The data profile in your README is a strong signal. Write it like this:

Source:          10,247 rows
After dedup:     10,104 rows  (143 duplicate transaction_ids removed)
After null drop:  9,882 rows  (222 rows missing required customer_id)
Loaded:           9,882 rows

One line per transformation stage with the delta explained. Evaluators running 20 submissions will remember the one candidate who documented what happened to their data end-to-end.

Tests That Signal Production Thinking

Aim for 5 to 10 tests.
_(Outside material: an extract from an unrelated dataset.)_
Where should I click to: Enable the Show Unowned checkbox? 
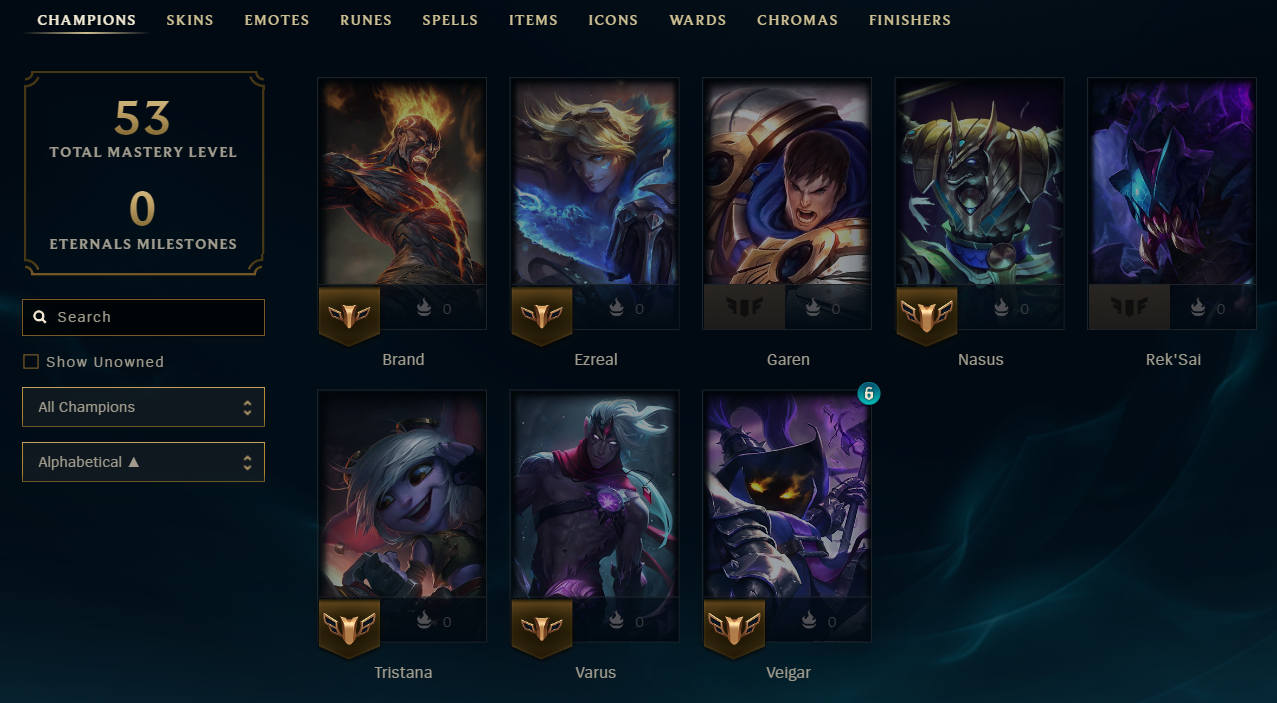[31, 362]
Evaluators count them and check whether they are meaningful.

Required tests (always):

import pytest
import pandas as pd
from pipelines.transform import transform_sales

@pytest.fixture
def sample_input():
    return pd.DataFrame({
        'id':         [1, 2, 3],
        'amount':     [100.0, 250.0, 75.5],
        'created_at': ['2024-01-01', '2024-01-02', '2024-01-03'],
        'region':     ['Nairobi', 'Mombasa', None]
    })

def test_output_has_expected_columns(sample_input):
    result = transform_sales(sample_input)
    assert 'total_amount' in result.columns
    assert 'region' in result.columns

def test_no_duplicate_ids(sample_input):
    result = transform_sales(sample_input)
    assert result['id'].duplicated().sum() == 0

def test_row_count_preserved(sample_input):
    result = transform_sales(sample_input)
    assert len(result) == len(sample_input)
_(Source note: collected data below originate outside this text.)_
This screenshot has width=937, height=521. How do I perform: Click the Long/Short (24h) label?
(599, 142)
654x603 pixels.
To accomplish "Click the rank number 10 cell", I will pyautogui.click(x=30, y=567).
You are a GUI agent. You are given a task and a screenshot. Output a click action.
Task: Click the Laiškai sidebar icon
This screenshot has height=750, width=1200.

def test_null_region_filled(sample_input):
    result = transform_sales(sample_input)
    assert result['region'].isnull().sum() == 0

def test_amount_is_non_negative(sample_input):
    result = transform_sales(sample_input)
    assert (result['amount'] >= 0).all()

Tests that differentiate you:

def test_idempotency(sample_input, db_connection):
    """Running the pipeline twice should produce the same row count."""
    load(transform_sales(sample_input), db_connection)
    load(transform_sales(sample_input), db_connection)
    result = db_connection.execute("SELECT COUNT(*) FROM sales").fetchone()[0]
    assert result == len(sample_input)

def test_empty_input_returns_empty():
    """Empty input should not crash — it should return an empty DataFrame."""
    empty = pd.DataFrame(columns=['id', 'amount', 'created_at', 'region'])
    result = transform_sales(empty)
    assert len(result) == 0
    assert 'total_amount' in result.columns  # schema still correct

def test_business_logic(sample_input):
    """Total revenue in output matches sum of input amounts."""
    result = transform_sales(sample_input)
    assert result['amount'].sum() == pytest.approx(sample_input['amount'].sum())

The idempotency test and the empty input test are the two that most junior candidates skip. Both show production awareness.
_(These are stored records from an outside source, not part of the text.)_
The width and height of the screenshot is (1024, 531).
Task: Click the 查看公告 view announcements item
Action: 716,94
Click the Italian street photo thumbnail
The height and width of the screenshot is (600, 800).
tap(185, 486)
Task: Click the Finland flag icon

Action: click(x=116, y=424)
The README That Wins Assessments

The README is the first thing the evaluator opens. It is also the document they refer to during the follow-up call when they ask "walk me through your approach." Write it like a professional document, not like a GitHub hobby project.

Mandatory sections in this order:

Summary

One paragraph. What you built, what the data is, what the output is. No fluff.

Builds an incremental ELT pipeline that ingests daily M-Pesa transaction records from a CSV export, validates and transforms them using pandas, loads them into PostgreSQL, and exposes aggregate revenue metrics per region per day. Input: 10,247 rows across 3 months. Output: 9,882 clean rows in a fct_transactions table.

How to Run

Commands that work from a clean clone. Assume the evaluator has Python and Docker but not your database or your environment variables.

cp .env.example .env
# Edit .env with your DB credentials
pip install -r requirements.txt
python pipelines/run.py
pytest tests/ -v

Key Design Decisions

This section is where assessments are won or lost. Write 3 to 5 decisions with the reasoning behind each.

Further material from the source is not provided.